"Angels and ministers of grace defend us. Be thou a spirit of health, or goblin damned, Bring with thee airs from heaven, or blasts from hell, Be thy intents wicked, or charitable, Thou com'st in such a questionable shape, That I will speak to thee.”
This is your "official" notification that John Doe’s time with the ChemoAngels program is at an end as he is not receiving chemo at this time. His last scan results were good - isn't that good news?
I belong to a program called Chemo Angels. It’s simple really. You volunteer to guide a patient through their journey with little notes of inspiration. It’s a job that could last weeks, months or longer. There's no pay save for the fact that you may make a difference in a stranger's life.
Once a week you send a ‘note’ to your patient. Just an outside tag saying you are thinking about them. It could be humorous. It could be nostalgic. There are rules, however. You can’t ask about their status personally. You can ask through the organization however. You can’t be ‘depressing’. You know – “Well, you think you have problems? Let me tell you about mine…”
My patient must now learn to fly. It’s a tentative flight at best. I can’t really tell him this because it would break the rules but I want to scream the warning – Watch out for the cliff. Science is done with you. The hordes of doctors, nurses, rehab clinics…all gone. The storm is in your face and your toes will barely break the cliff’s edge. Time to fly. Your sand timer has been turned over. You get a reset button. How long? I don’t believe in fate but it waxes poetic to say fate will decide.
My run was tough today. I adore running in cooler weather as opposed to the summer heat. This time of year, though, the elements throw more than warm rain and sun. Wind, misting ice, leaves, everything.
I drove into my downhill trying to gain as much momentum as I could. When I turned the corner, I started my uphill climb. I can’t dwell on it much. It feels like it is at a forty-five degree angle.
My patient popped into my head. He has to go it alone now. After radiation, chemo and limb-severing surgery, he has to swim solo.
My strides grow smaller and I lean into the hill. My ungloved hands swell in the cold wind. One step at a time. That’s how he has to go from now on. One step.

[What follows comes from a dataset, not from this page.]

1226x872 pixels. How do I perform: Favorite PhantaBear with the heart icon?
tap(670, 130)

Deal with what he knows now, not 2 days from now. He's clean right this minute - right now. I want him to grab onto that and clutch it tight. Let no one take that away from his present moment.

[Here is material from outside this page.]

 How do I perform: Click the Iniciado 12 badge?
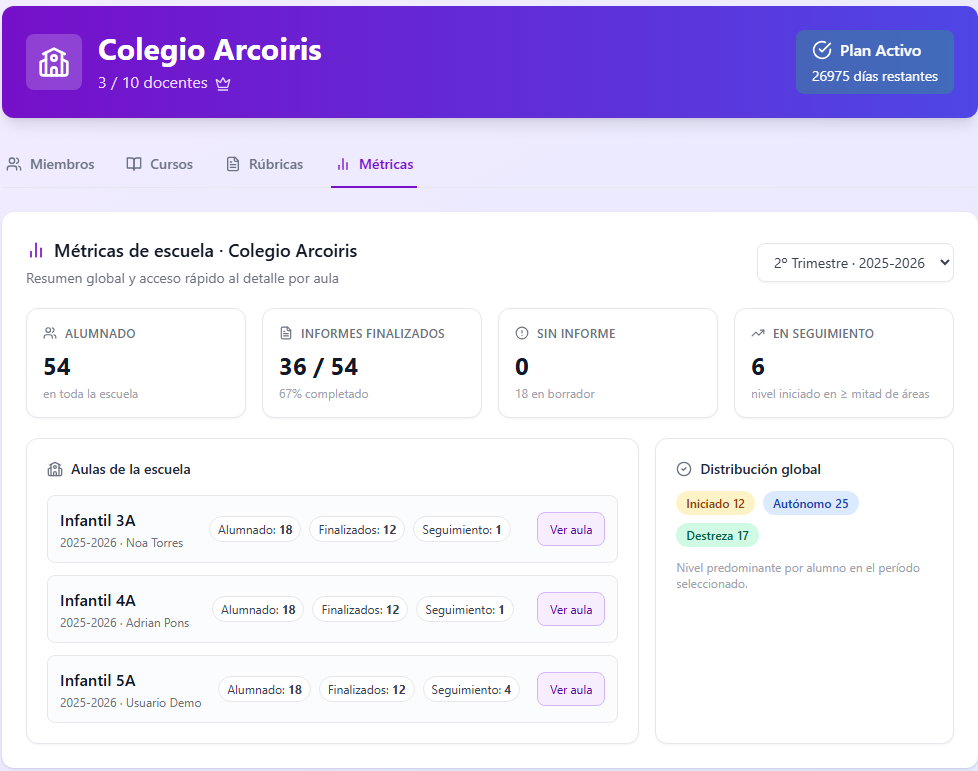tap(715, 503)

I am halfway up the hill. I often wonder if the neighbors are looking through their windows at this nut running uphill, into the wind. My lungs are maxed. I am leaning into the hill but I still have to keep my torso straight. More air gets into your lungs that way.
My patient will have many hills to climb now. I supposed we all do. Most likely, I will never meet him. His universal path lies elsewhere.
I begin to crest the hill. This is good because my hips are protesting and my calves are looking for a golf cart.
The wind is actually pushing me down the other side of the hill and for a brief moment, I feel like a kid being pushed in a cart at the store. You want that energy to last forever.